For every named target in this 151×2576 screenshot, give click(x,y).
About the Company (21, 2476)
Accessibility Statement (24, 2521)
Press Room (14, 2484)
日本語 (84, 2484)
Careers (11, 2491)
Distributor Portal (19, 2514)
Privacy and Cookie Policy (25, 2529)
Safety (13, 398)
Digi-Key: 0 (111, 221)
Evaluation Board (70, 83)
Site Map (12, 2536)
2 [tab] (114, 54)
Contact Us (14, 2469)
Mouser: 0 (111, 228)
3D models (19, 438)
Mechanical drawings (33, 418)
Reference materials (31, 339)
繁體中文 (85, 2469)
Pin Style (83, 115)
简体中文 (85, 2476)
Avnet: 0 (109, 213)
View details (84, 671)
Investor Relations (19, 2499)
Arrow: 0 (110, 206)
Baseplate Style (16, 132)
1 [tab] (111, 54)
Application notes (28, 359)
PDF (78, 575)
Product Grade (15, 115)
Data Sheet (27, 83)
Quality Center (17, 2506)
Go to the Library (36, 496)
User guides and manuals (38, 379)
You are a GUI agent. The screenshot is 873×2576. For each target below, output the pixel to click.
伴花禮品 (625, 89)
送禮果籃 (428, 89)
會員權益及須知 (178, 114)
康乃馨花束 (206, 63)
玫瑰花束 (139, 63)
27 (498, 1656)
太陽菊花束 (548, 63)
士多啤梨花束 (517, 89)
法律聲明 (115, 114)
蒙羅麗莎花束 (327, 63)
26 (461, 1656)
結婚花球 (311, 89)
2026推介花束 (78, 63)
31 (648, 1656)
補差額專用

####################

> _Instructions to follow_
Taking the line that contains "27 (498, 1656)" as the first and the last line of the material as the final one, transcribe that span exactly and include nothing else.

> _Completed exercise_
27 (498, 1656)
太陽菊花束 (548, 63)
士多啤梨花束 (517, 89)
法律聲明 (115, 114)
蒙羅麗莎花束 (327, 63)
26 (461, 1656)
結婚花球 (311, 89)
2026推介花束 (78, 63)
31 (648, 1656)
補差額專用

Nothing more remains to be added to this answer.